After the recent incident, we have restored access to the website from outside the CERN network, however access from certain worldwide locations is still being blocked.

CERN Accelerating science

BibAuthorID Internals

BibAuthorID
-----------

DEFINITIONS
    Inspire: Publication system for high-energy physics
    Hepnames: A collection of known authors including their scientific history in the field
    Document: A document is, in a broader sense, a scientific artifact inside Inspire
        (a publication, a pre-print, a picture, a data set, etc.)
    Virtual Author (VA): The author as it appears on a document
    Real Author (RA): The final entity which ideally is a real individual researcher
    Feature: A feature of a VA or RA is a metric, the owner can be compared to other entities


THE ALGORITHM IN SHORT
    Before any algorithm can run, one step of preparation is to be done:
    - Read all names from the Inspire database and store them in new table

    The algorithm itself is divided into several steps:
    1. Clustering--finding potentially related authors
    2. Matching--create RA entities by pairwise comparison of VAs within a cluster
    3. Post-matching comparison--identifying identical RA entities through cross-cluster comparison


STEP I: CLUSTERING
    [CODE]
    FOR every last name in the database:
        FOR every name with that last name:
            FOR every documents associated with the name:
                create new VA (record):
                    update cluster id of VA and create new cluster if necessary
                    mark as updated
                    mark as not connected
    [/CODE]


STEP II: MATCHING
    The matching algorithm effectively runs several times on different
    conditions.

    Run 1: run matching algorithm and let it find only updated VAs (the ones
        that have the update flag set) that have a full name (i.e. at least
        one first name).
    Run 2: run matching algorithm and let it find the rest of the updated and
        not-connected VAs.
    Run 3: run matching algorithm once or more and let it find only orphaned
        VAs (i.e. VAs that are neither updated nor connected)


    [CODE]
    IF mode == updated_fullname:
        queue := find all updated VAs that have a full name
           and sort them by the number of their features
    ELSEIF mode == updated:
        queue := find all updated VAs and sort them by their features
    ELSEIF mode == orphaned:
        queue := find all disconnected VAs and sort them by their features

    FOR every qVA in queue:
        cluster := find all VAs in the same cluster
        other_RAs := find all RAs that have VAs attached from the same cluster

        IF no other_RAs exist:
            create new RA and copy all features from qVA
        ELSE:
            FOR every other_RA in other_RAs:
                probabilities.add(compare qVA features with other_RA features)

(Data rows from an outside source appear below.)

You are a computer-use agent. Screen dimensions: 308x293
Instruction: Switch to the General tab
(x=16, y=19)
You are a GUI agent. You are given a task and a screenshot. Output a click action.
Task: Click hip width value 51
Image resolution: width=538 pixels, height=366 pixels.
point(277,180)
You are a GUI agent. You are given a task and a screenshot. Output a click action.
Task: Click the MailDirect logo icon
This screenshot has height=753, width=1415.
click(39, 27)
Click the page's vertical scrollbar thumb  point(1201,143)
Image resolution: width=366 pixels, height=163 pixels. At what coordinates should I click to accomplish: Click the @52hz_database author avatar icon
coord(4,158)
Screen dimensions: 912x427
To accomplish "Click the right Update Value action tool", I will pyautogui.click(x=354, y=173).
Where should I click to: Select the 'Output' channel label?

            IF all probabilities < adding threshold:
                create new RA and copy all features from qVA
            ELSEIF (number of probabilities > adding threshold) == 1:
                add qVA to RA with highest probability
                    and copy features from qVA to that RA
            ELSE:
                mark qVA as not connected
                mark qVA as not updated
                continue with next qVA in queue

        mark qVA as connected
        mark qVA as not updated
    [/CODE]

STEP II: MODULES
    Up to this point, the algorithm is build in the fashion of a framework. The
    framework provides all the methods needed to access features of RAs or VAs
    and is extensible through the means of modules. A module's purpose is to
    provide several functions to be able to compare features of a VA to the
    features of a RA. Currently, four modules are implemented to determine the
    correct attribution of a VA to a RA. In particular, these are created to
    compare names, affiliations, paper-equality and co-authorship. The following
    snippets shall show the overall functionality of each of the modules.

    MODULE 1: NAME COMPARISON
    [CODE]
        clean names by removing special chars (.-_/\[]{}())
        split names in last name, initials and names
        build name combinations

        FOR all possible name combinations on both sides:
            initials_p := compare initials:
                attribute weight to position of initial: pos/((1+n/2)*n)
                add up weights of matching initials

            names_p := compare names:
                attribute weight to position of name: pos/((1+n/2)*n)
                add up weights of matching names

            IF names_p > 0.6:
                initials_p_weight := 0.3
                names_p_weight := 0.7
            ELSEIF initials_p_weight == 1.0 and names_p_weight <= 0:
                initials_p_weight := 0
                names_p_weight := 0
            ELSE:
                initials_p_weight := 0.5
                names_p_weight := 0.5

            probabilities.add(names_p_weight * names_p +
                              initials_p_weight * initials_p)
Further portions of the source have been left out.